—Si tu fais cela avec nos mauvais couteaux, tu es un homme mort, lui dirent-ils. Nous n’avons rien pour guérir la plaie qui en résulterait, et bientôt le poison monterait dans ton corps. Laisse-nous te soigner, comme nous l’entendrons.

Ce disant, ils détachaient la sous-écorce d’un sapin rouge, pour la faire bouillir. Par les lavages et les compresses répétés de cette décoction, ils lui sauvèrent les pieds, et probablement la vie.

Réduit à l’impossibilité de se tenir debout pour plusieurs mois, le père congédia l’engagé de la Compagnie qui s’offrait à l’assister, et s’installa avec les Cris, dans une tente de famille, à la place que ses infirmiers lui assignèrent, sur la peau de bête commune.

Il n’était pas là de trois semaines que la famine arriva.

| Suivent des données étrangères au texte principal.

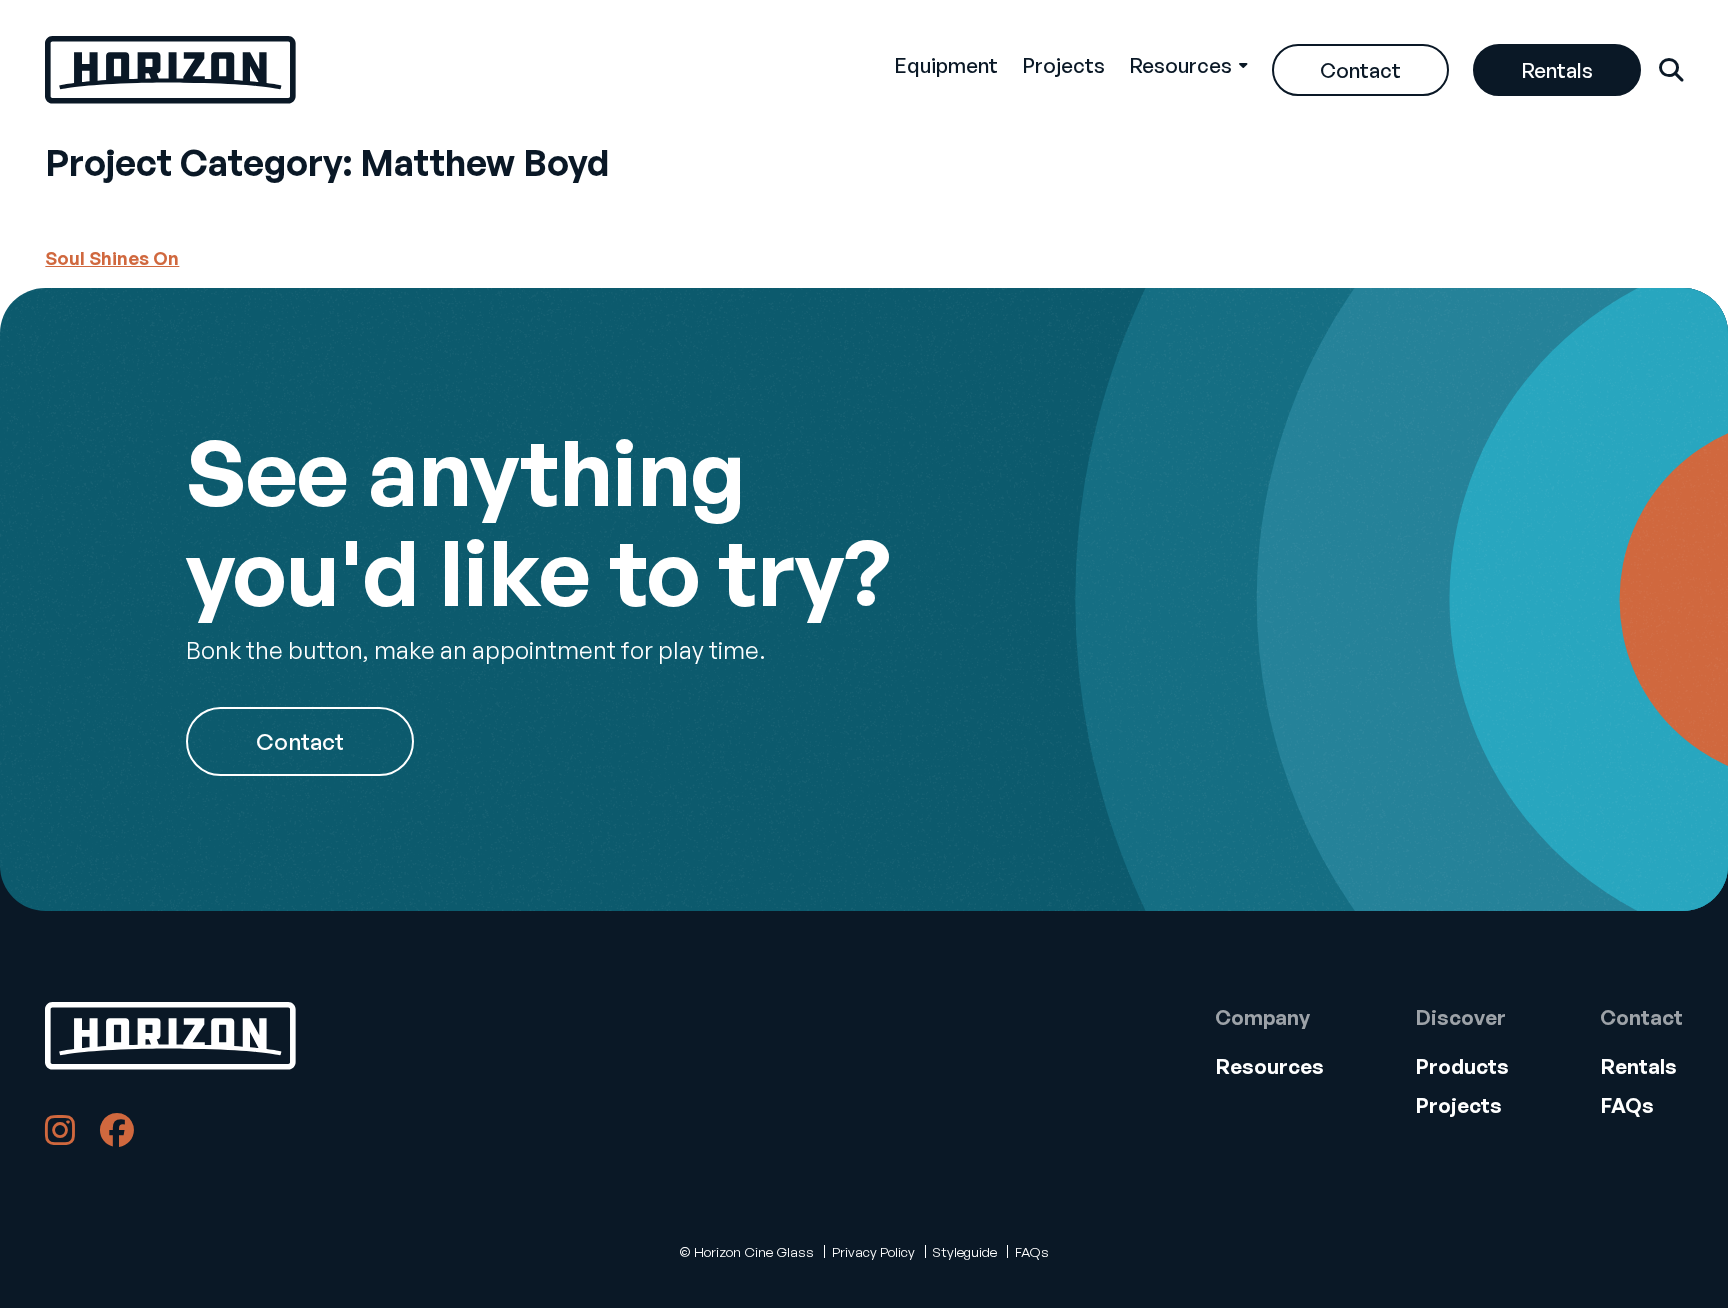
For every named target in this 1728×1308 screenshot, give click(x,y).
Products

Les orignaux fuyaient, et les lièvres avaient déserté le pays. Pas une bouchée de réserve dans le camp. Les provisions, amenées de la pointe Carcajou et destinées à soutenir le missionnaire pendant deux ans, y passèrent d’abord; puis tout ce qui pouvait se manger des peaux et des vêtements. Les plus faibles râlaient autour des foyers, que les plus résistants pouvaient à peine entretenir encore. Une femme en vint à l’extrémité. Le prêtre lui donna, de son grabat, l’absolution suprême, et la prépara à paraître devant Dieu, n’ayant guère la force d’articuler les prières plus que l’agonisante elle-même.

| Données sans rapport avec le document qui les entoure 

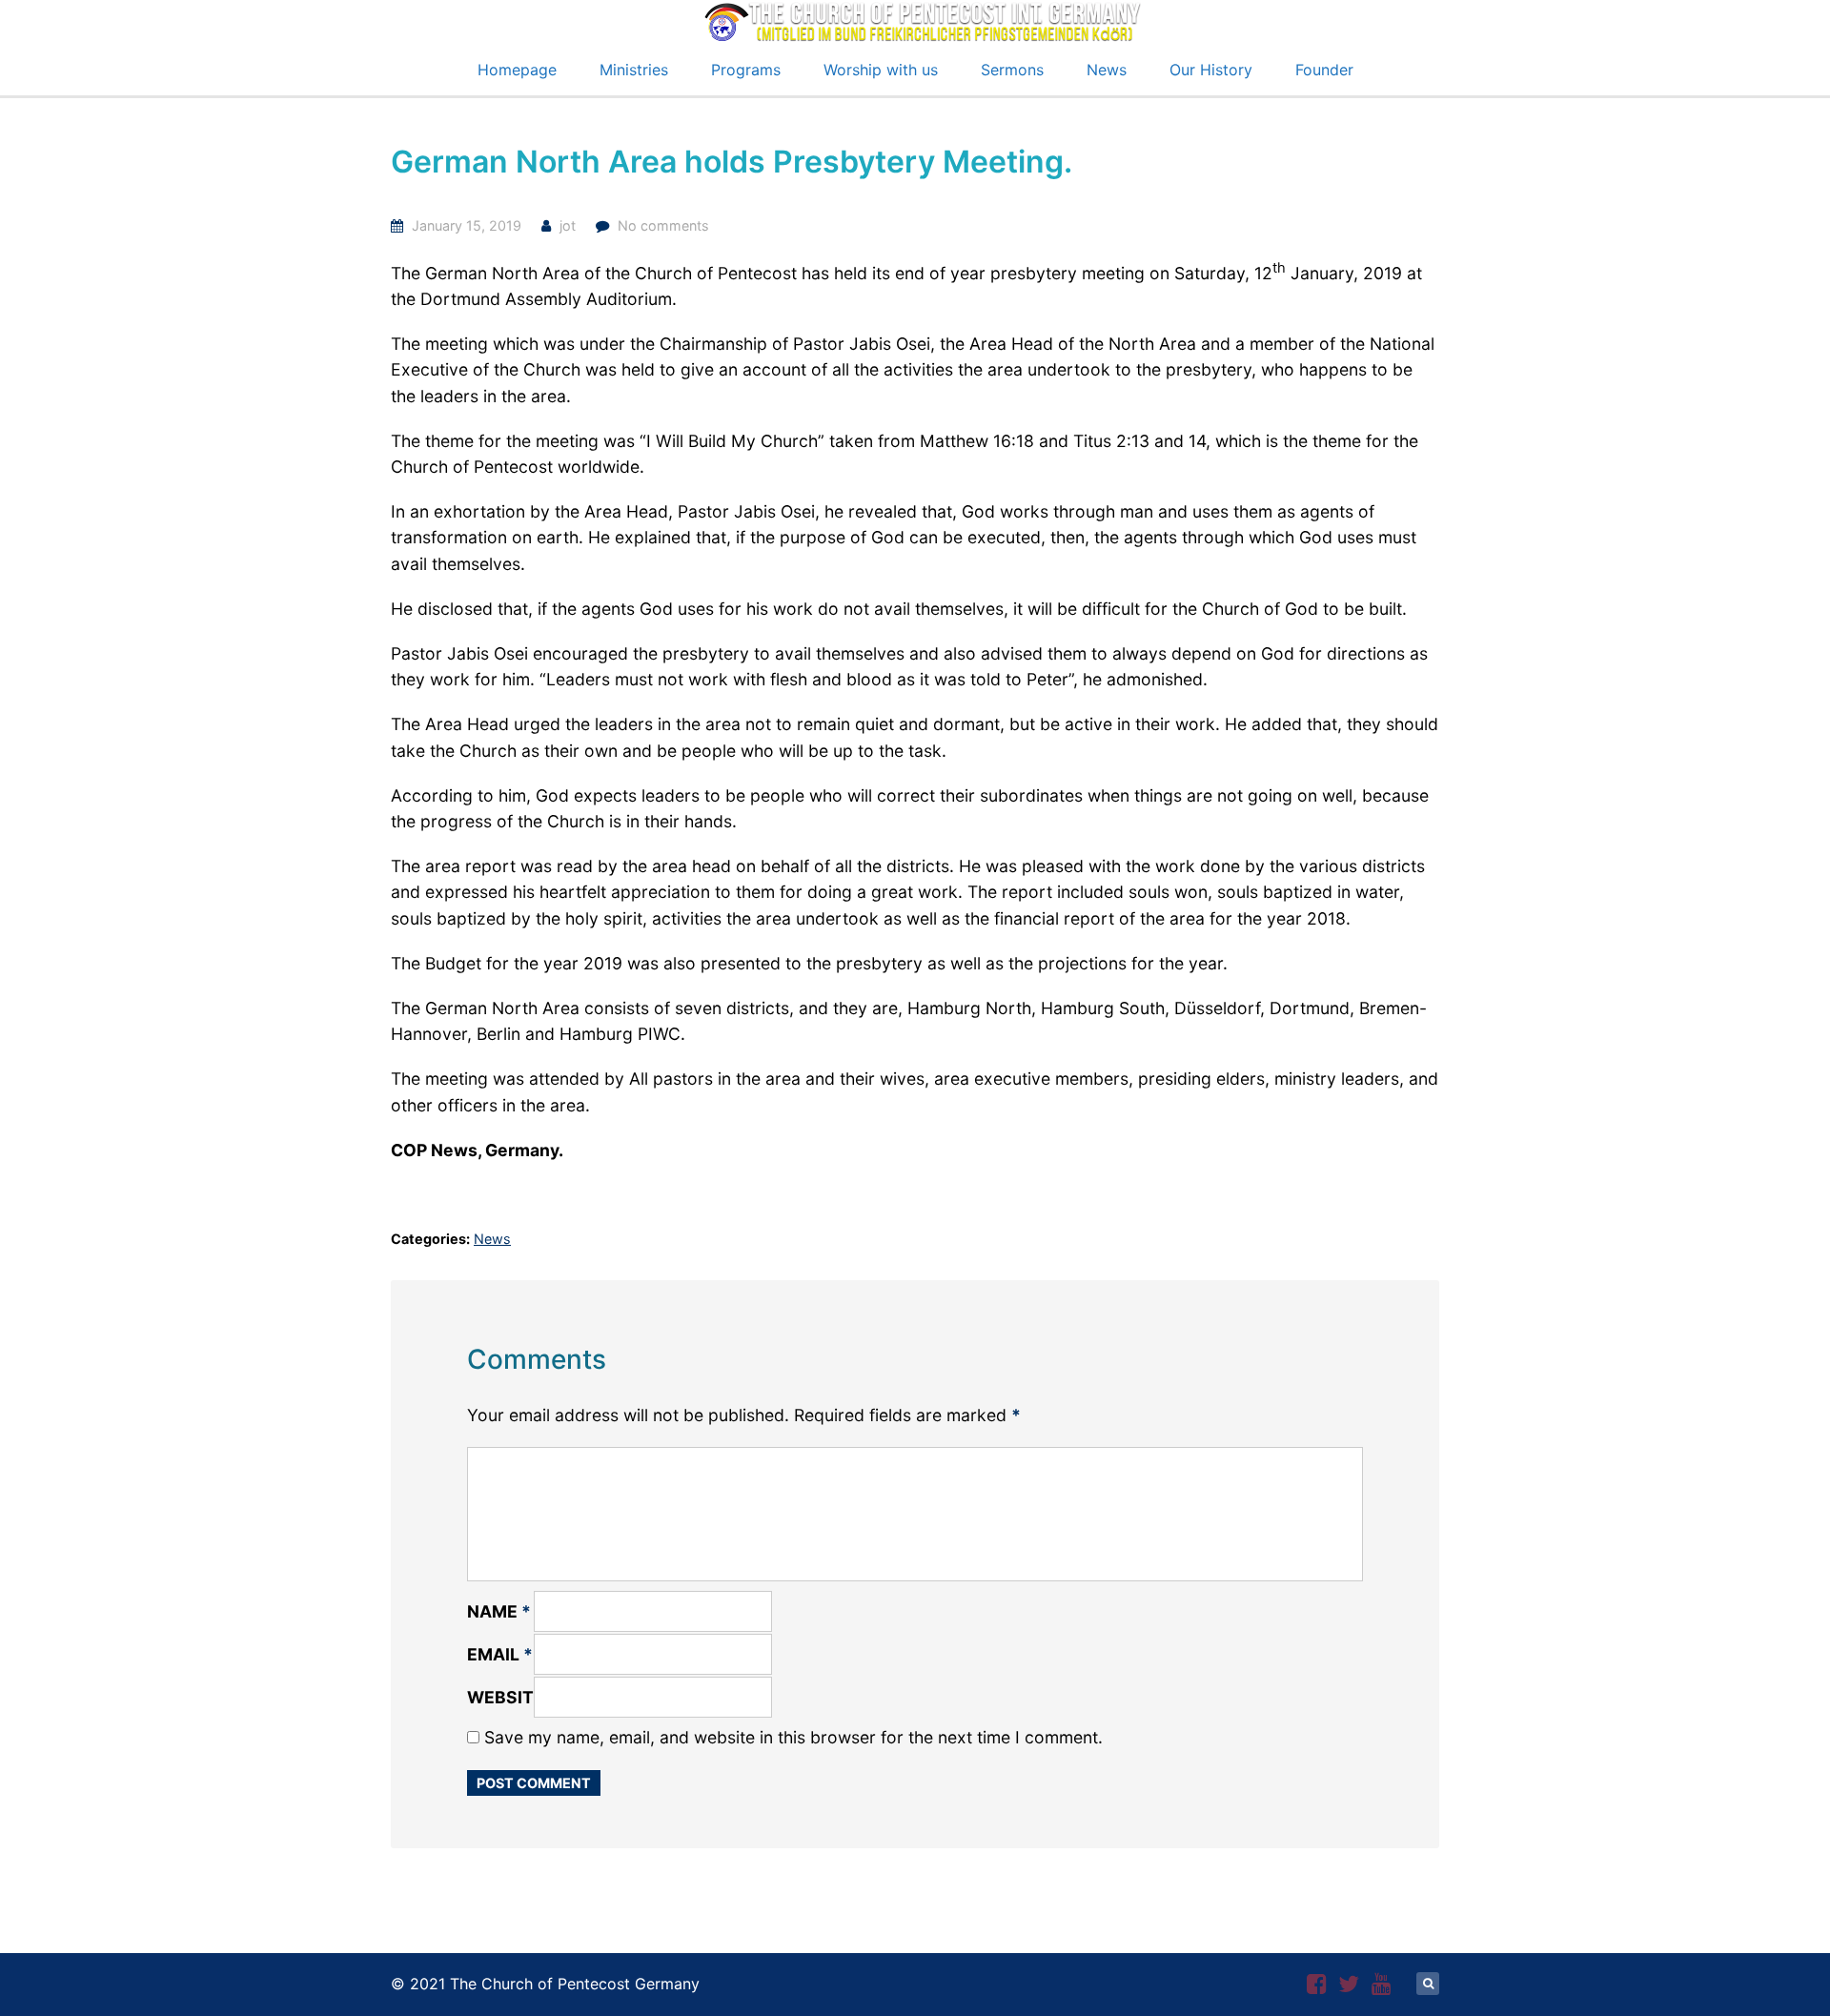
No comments (663, 225)
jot (567, 225)
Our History (1210, 69)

—Père, dirent les Indiens, quand elle sera morte, nous permettras-tu de la manger?

—Oui, répondit-il.

En lui-même, il ne put se défendre de penser: «Aurai-je le courage d’en refuser ma part!»

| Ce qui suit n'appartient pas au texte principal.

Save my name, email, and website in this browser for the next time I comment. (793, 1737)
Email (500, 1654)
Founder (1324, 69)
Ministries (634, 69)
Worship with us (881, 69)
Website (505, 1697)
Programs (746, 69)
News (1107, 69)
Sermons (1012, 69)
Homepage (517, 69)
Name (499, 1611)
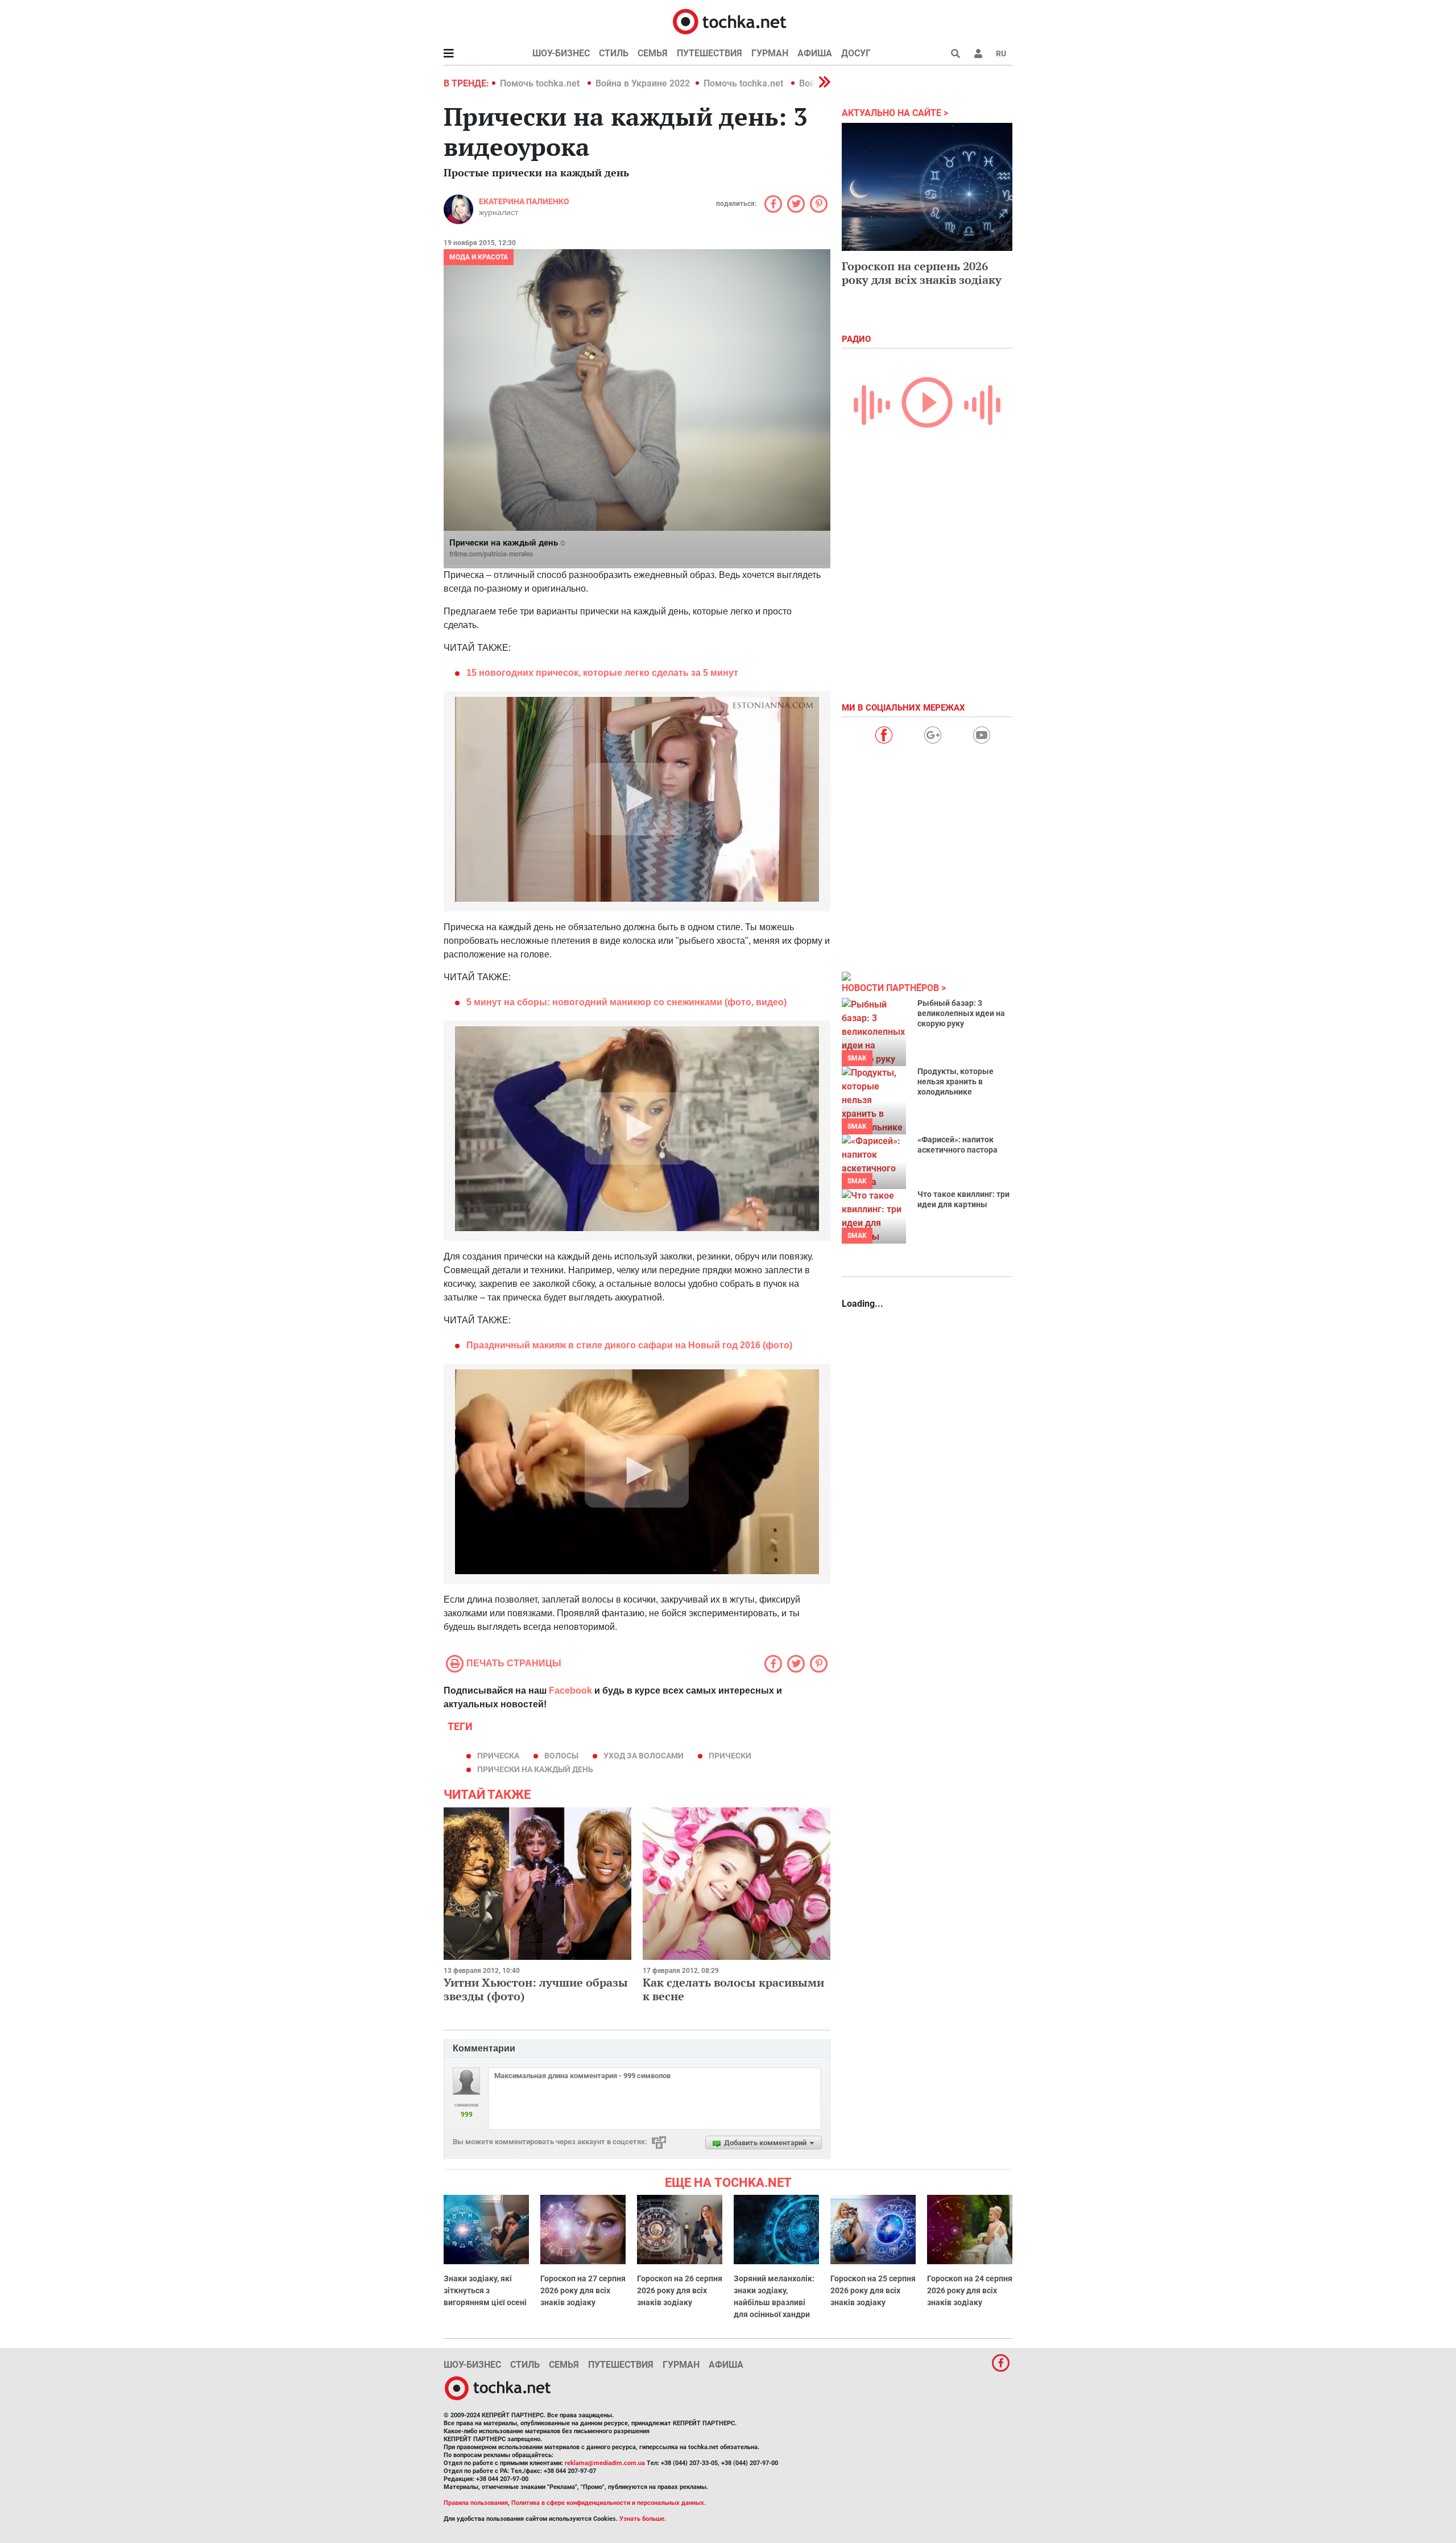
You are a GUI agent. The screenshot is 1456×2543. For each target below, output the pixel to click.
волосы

Mais cette résolution de désespoir—que comprendront tous ceux qui ont eu faim—n’eut pas à s’accomplir. La Providence entendit les supplications de ses enfants. Le même jour, au moment où les derniers chasseurs, qui avaient pu avancer encore un peu dans le bois, se couchaient pour attendre la mort, ils entendirent une lointaine détonation. Ils rampèrent dans la direction en tirant eux-mêmes des coups de fusil. Les hôtes invisibles de la forêt répondirent enfin et s’approchèrent. O bonheur! C’était un groupe de Cris, qui venaient d’abattre quatre orignaux. L’abondance embrassait la misère.

—Le père est avec nous; il est malade; il se meurt, là-bas, dirent aussitôt les affamés!

—Le père! Allons vite le chercher, et, avec lui, vos femmes, vos enfants, vos vieillards!